Reputation: 9521
Consider the following example:
sealed trait ST
object ST{
case class ST1() extends ST
case class ST2() extends ST
}
trait TypeClass[A]{
def doSome(a: A): Unit
}
case class Test[T](t: T)
implicit val tp: TypeClass[Test[_ <: ST]] = ??? //the implicit
def foo[A: TypeClass](a: A) = implicitly[TypeClass[A]].doSome(a)
val v: Test[_ <: ST] = ???
foo(v) //error: implicit not found
As can be seen the required implicit is in scope while it is not recognized by the compile.
Why does that happen and is there a workaround to call foo
?
Upvotes: 2
Views: 306
Reputation: 48400
Existential types are not inferred during implicit resolution so f(v)
fails because it is looking for an implicit value with non-inferred type
TypeClass[Test[_$4]]]
|
existential not inferred
however whey you explicitly provide the type variable instance foo[Test[_ <: ST]](v)
then implicit resolution should work because we are past inference stage.
It works in Scala 3 probably because internally it rewrites existential types to refined types.
Upvotes: 4
Reputation: 40500
If you change foo(v)
to foo(v)(tp)
it'll explain (a little bit) better why it doesn't want to use tp.

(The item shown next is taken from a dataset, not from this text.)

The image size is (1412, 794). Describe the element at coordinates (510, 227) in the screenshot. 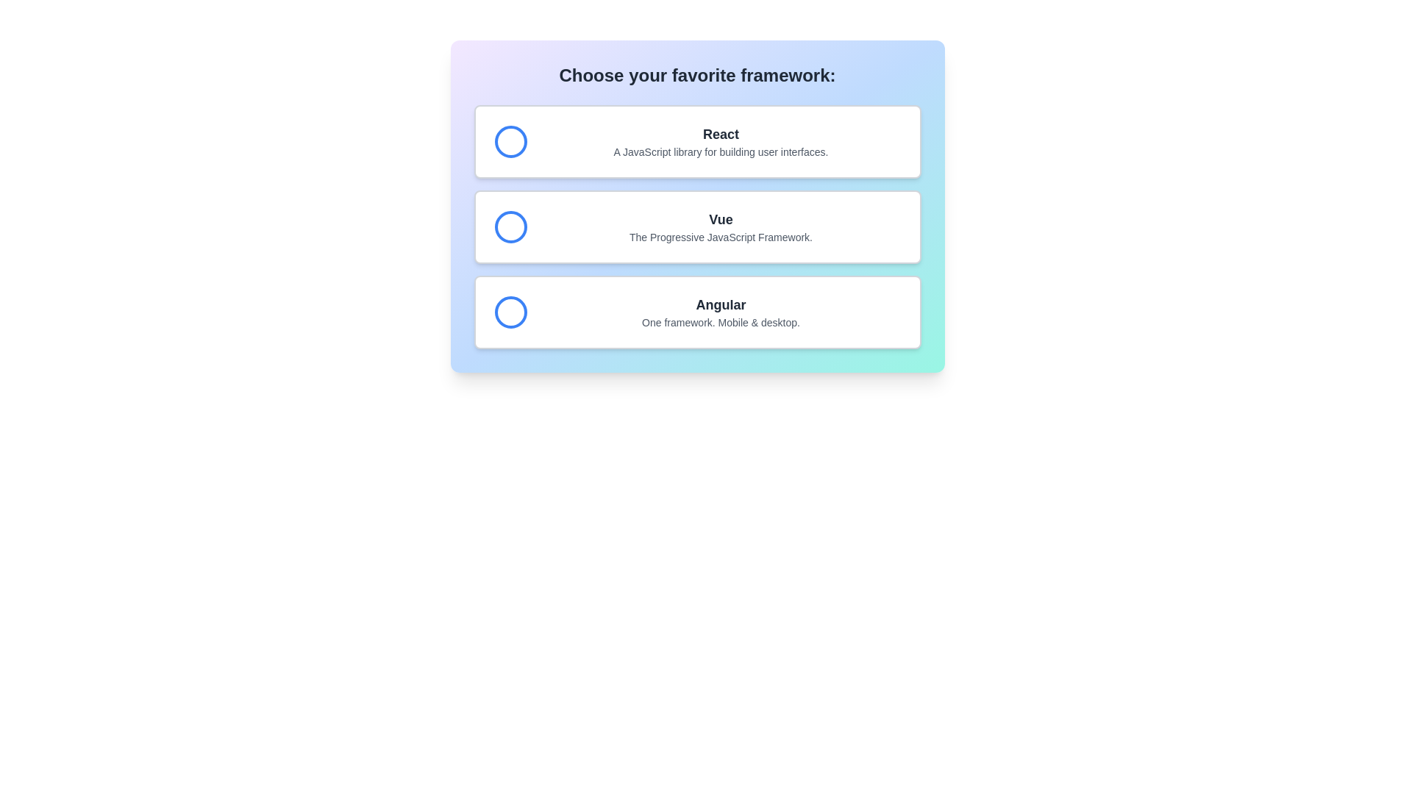

I see `the Radio Button Indicator representing the selection state of the second option, marked as 'Vue'` at that location.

In a nutshell, def foo[A : TypeClass]
wants an implicit of type TypeClass[A]
.
When you do foo(v)
, A becomes Test[_ <: ST]
which means "Test
of some specific but unknown subtype of ST
". So, foo
wants an implicit for that specific type.
But tp
is not that. It is a "TypeClass for Test
or any subclass of ST
" (apparently _
means slightly different things in these two contexts, because v
is a concrete instance, that must have a specific type).
Long story short, Test[_ <: ST]
is not the actual type of v
, but a supertype of its type. So, to make it work, you just need to make the TypeClass
contravariant (TypeClass[-A]
) - that'll make foo
accept tp
as the implicit, because its type will be a subtype of what it expects.